Nuclear power safety involves estimation of the radiation risks to public and the efforts to reduce these risks. After the Fukushima Daiichi accident, the improvements of nuclear power plants to enhance the mitigation capability have been more essential and urgent. The IVR strategy is one of the considered modification actions for pressurized water reactor (PWR).

During the severe accident process, the cooling water is lost and the reactor core is lack in coolant. Then, the temperature of reactor core increases and is over the melting point. The molten material relocates in the RPV lower plenum. In the lower head of RPV, without severe accident mitigation measures, the molten pool is lack in coolant and heating the RPV wall. As the wall temperature increases, the RPV wall is penetrated by the molten material. The integrity of RPV will be broken. To avoid the leakage of radioactive material, the IVR strategy is proposed. The IVR strategy aims to keep the molten material inside the RPV by external cooling outside the lower head wall.

The IVR strategy has been studied for a long time [1] and originated from the Loviisa VVER-440 in Finland in order to cope with the core-melt risk [2] and then was adopted in the Westinghouse reactor AP600 [3]. Then, the IVR strategy is employed in the newly designed reactors such as AP1000, APR1400, HPR1000, and so on [48].

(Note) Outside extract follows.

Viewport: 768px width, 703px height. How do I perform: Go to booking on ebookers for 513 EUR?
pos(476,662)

Figure 1 is the schematic diagram of IVR. The molten material of reactor core is finally relocated in the lower head and forms a molten pool heated by the decay heat. The coolant flow (normally driven by natural circulation in passive safety features) through the external surface of RPV cools down the lower head. With ERVC, the temperature will be kept in the safety margin to avoid the meltdown of RPV.

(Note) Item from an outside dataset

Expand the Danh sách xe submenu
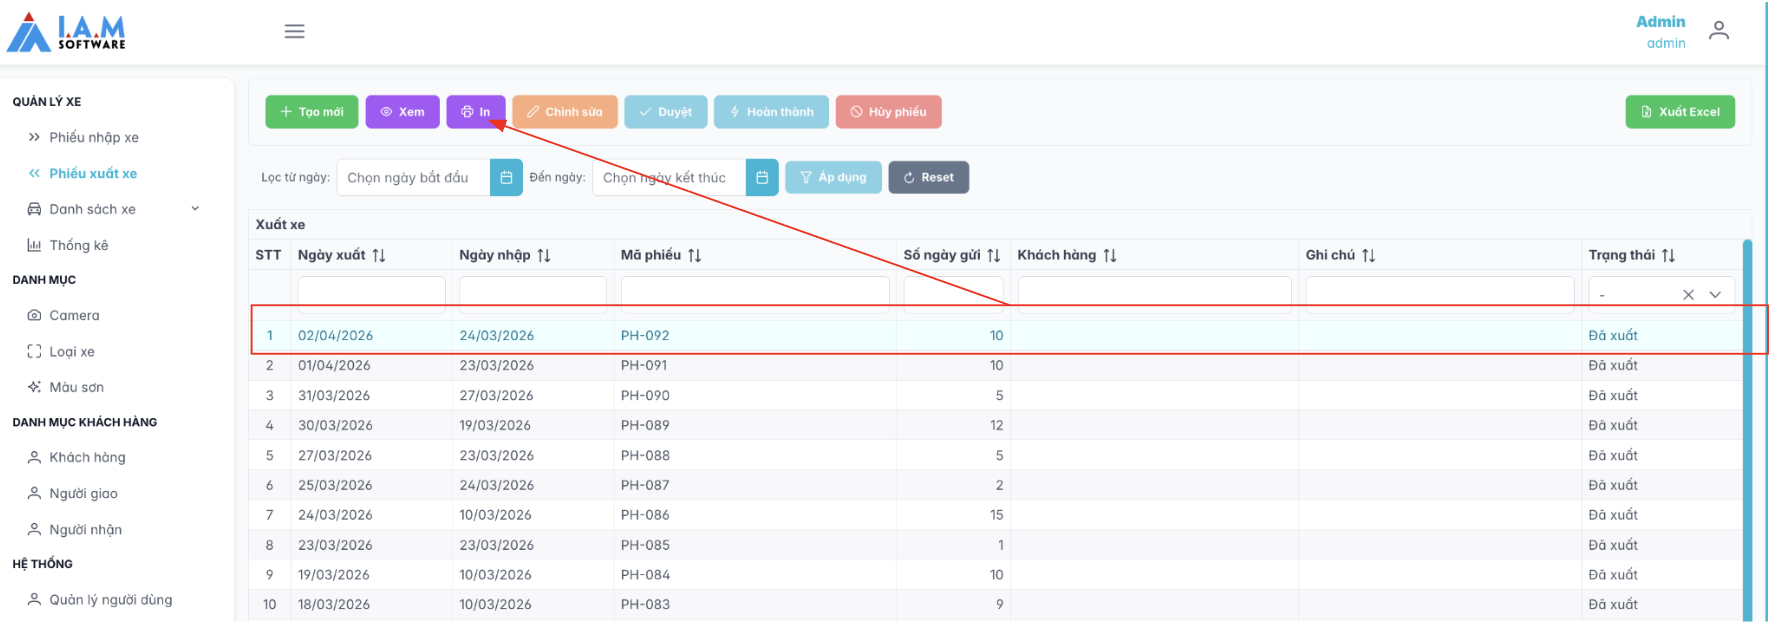This screenshot has height=630, width=1772. 195,209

The key point of IVR strategy is that the decay heat of the molten pool can be removed by the coolant flow. This requires that the angular heat flux imposed by the molten pool to the lower head cannot exceed the capacity of external cooling, that is, the critical heat flux (CHF) at all points on the lower head. Otherwise, the integrity of the vessel will be lost, sooner or later, due to a boiling crisis and subsequent escalation of vessel wall temperature. Although the purpose of IVR strategy is simple, there is still some difficulty for the implementation of IVR strategy. The challenge is that the imposed heat flux is largely affected by the in-vessel severe accident phenomena and accident scenarios. Because of the uncertainties in the physical phenomena and accident scenarios, the IVR strategy should consider more details and probabilities during severe accident process. The most influential issues on the IVR strategy are in-vessel core melt evolution, the heat fluxes imposed on the lower head, and the external cooling of RPV. During the severe accident, the reactor core is exposed and then the core degradation occurs. The core is molten and relocates in the RPV lower plenum. The molten pool (mixture of core materials: UO2, Zr, Fe, and so on) is formed in the lower plenum.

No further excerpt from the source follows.